→ Exercise:
Determine which lines of the records include the word "widget", and copy them.
****************************************
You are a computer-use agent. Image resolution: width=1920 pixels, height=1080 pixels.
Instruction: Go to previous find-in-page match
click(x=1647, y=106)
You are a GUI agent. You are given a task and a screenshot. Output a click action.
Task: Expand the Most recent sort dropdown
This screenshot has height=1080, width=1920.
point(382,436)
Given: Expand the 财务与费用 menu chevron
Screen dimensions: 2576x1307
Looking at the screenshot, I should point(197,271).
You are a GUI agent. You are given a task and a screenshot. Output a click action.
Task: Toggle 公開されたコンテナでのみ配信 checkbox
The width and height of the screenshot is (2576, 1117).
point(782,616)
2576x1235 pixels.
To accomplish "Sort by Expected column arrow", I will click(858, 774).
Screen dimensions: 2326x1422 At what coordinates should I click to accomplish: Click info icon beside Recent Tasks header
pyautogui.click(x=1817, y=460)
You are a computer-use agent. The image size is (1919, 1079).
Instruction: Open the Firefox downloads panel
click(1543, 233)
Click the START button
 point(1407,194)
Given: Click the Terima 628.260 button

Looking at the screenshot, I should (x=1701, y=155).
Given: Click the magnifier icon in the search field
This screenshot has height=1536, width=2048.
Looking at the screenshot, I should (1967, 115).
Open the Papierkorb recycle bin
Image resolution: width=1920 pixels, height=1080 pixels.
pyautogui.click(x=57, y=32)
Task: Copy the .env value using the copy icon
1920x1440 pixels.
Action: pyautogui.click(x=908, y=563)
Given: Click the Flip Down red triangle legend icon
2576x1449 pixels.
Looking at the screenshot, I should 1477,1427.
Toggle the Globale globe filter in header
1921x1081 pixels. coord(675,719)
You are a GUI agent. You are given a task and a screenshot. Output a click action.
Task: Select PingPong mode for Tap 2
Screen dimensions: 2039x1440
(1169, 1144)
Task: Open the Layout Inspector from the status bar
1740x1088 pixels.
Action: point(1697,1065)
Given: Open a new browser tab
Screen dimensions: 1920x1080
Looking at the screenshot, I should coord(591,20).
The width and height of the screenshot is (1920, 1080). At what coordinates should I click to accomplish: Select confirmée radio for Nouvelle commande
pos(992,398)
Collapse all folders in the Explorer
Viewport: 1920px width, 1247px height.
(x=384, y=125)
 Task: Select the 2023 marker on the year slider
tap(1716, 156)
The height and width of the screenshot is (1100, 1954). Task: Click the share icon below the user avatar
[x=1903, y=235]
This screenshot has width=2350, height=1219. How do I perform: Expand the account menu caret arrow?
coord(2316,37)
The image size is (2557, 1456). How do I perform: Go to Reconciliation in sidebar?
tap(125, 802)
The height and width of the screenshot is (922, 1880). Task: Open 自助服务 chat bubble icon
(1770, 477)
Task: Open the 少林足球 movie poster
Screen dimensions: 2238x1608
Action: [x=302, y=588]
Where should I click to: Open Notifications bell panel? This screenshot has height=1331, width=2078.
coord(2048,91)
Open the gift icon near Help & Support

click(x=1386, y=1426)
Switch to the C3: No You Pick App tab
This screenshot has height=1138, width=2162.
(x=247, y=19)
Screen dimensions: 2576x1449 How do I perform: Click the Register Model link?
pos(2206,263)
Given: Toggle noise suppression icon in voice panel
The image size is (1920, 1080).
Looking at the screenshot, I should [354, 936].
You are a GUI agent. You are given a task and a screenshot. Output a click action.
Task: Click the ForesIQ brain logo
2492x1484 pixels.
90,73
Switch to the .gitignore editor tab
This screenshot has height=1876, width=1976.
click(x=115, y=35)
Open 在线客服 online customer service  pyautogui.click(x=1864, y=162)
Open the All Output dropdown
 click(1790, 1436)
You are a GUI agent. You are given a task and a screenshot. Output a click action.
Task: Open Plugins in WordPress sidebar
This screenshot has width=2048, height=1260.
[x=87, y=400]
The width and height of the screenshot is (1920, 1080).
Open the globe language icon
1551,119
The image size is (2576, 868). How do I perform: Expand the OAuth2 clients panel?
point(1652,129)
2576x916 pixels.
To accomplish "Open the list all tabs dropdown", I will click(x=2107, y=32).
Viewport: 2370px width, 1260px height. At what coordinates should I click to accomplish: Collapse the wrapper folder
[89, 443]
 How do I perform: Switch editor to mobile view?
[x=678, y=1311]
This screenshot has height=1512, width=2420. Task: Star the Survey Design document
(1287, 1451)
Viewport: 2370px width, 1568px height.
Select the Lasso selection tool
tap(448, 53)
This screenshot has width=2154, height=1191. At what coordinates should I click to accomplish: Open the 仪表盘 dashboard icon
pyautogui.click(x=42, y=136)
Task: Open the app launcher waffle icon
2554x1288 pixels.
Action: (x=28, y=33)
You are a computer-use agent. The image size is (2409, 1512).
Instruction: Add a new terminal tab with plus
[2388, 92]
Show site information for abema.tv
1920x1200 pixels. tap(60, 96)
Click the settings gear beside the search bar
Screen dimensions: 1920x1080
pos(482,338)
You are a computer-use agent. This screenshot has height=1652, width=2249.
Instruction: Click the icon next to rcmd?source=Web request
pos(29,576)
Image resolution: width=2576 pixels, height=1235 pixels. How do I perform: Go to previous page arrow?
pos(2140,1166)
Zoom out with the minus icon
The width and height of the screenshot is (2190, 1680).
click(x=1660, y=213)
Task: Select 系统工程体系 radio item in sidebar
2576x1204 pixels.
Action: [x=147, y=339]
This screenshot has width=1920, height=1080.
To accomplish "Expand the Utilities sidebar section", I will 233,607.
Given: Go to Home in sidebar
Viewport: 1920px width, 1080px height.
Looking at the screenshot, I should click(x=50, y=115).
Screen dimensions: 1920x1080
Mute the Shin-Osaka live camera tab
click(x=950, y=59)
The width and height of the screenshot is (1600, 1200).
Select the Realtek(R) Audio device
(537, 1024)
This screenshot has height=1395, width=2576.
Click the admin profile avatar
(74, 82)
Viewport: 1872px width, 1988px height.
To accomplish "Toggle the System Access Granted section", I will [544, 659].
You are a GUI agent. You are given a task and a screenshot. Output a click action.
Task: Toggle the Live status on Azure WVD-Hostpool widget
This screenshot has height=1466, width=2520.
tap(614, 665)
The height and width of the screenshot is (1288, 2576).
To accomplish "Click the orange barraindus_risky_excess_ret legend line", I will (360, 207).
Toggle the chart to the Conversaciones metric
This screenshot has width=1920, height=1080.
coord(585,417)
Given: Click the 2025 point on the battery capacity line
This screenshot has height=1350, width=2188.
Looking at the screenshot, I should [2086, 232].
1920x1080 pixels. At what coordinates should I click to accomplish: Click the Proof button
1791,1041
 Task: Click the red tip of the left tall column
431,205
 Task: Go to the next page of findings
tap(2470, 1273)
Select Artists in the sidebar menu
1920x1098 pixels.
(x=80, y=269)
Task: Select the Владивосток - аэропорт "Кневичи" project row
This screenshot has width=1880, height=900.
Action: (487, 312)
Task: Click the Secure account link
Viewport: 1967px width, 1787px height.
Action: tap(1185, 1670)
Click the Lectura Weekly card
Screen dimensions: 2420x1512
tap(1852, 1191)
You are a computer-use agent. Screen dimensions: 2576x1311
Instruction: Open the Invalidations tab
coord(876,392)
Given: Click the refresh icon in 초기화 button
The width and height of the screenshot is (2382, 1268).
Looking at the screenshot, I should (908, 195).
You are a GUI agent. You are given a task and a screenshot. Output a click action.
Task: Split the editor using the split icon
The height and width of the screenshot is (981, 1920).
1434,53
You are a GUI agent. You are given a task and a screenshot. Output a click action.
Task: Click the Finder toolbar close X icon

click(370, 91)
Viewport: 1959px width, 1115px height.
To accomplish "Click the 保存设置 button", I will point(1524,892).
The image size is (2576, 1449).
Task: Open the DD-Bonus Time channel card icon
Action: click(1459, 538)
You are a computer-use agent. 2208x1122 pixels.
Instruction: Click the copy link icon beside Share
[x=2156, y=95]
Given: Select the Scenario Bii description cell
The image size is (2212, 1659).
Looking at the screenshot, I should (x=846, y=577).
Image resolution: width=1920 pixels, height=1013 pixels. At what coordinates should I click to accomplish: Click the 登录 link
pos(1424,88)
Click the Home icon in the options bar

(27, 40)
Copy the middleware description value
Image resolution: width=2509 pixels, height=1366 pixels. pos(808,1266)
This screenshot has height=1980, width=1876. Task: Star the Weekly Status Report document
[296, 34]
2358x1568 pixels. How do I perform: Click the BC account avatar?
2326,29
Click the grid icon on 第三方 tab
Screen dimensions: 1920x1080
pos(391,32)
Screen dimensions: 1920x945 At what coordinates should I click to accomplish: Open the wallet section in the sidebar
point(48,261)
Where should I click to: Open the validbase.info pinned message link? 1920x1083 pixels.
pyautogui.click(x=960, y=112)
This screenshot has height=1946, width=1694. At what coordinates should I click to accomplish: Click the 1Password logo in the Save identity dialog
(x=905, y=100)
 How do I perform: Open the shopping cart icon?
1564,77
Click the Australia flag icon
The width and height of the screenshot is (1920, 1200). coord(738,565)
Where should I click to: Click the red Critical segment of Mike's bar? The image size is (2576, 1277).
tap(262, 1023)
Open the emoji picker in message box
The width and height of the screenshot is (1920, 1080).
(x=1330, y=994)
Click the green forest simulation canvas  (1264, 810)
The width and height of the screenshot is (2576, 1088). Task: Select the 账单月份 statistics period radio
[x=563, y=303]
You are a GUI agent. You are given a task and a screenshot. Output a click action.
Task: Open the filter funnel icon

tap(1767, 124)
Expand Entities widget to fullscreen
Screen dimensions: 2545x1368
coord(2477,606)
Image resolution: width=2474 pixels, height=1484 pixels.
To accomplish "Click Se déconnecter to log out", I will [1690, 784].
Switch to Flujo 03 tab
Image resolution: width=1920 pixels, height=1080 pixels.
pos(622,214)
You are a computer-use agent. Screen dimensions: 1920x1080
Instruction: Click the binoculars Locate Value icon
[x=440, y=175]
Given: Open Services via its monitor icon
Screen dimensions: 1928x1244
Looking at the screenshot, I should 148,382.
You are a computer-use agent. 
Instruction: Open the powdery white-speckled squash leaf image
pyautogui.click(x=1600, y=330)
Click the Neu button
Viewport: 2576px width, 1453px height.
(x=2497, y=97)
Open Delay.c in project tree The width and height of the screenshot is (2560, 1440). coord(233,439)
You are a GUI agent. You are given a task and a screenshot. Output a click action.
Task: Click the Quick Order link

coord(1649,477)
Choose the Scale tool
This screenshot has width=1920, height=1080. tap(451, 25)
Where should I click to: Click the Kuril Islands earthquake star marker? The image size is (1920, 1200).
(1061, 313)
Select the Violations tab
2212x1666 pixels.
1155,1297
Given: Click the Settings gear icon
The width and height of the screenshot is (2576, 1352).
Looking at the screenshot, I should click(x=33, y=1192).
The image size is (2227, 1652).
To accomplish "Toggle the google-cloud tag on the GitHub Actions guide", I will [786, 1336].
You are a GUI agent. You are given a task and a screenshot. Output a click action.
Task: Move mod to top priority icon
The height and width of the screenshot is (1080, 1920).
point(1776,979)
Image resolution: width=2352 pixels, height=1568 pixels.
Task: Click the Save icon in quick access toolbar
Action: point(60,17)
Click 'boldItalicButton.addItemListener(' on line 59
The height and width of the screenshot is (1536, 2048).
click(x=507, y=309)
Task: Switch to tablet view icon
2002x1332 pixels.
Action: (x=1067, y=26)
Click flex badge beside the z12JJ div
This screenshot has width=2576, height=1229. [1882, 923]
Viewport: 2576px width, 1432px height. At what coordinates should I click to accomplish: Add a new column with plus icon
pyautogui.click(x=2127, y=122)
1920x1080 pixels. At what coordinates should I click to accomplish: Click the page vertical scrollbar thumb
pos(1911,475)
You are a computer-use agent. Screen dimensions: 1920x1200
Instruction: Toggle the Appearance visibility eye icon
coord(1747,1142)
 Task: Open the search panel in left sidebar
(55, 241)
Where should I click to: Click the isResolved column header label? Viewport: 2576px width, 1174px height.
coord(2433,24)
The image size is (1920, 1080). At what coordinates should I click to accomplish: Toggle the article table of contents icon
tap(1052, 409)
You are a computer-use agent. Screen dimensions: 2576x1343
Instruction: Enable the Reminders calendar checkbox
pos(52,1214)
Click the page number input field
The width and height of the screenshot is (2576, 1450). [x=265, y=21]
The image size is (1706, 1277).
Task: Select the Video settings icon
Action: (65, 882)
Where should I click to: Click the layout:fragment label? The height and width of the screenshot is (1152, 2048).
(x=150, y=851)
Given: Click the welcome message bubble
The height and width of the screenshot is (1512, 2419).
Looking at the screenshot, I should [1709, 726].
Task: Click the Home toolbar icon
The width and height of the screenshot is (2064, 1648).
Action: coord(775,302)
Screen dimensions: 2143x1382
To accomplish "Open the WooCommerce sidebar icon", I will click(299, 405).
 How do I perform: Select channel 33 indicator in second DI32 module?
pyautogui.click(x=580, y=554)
****************************************
→ Your response:
Task: Toggle the Live status on Azure WVD-Hostpool widget
Expand Entities widget to fullscreen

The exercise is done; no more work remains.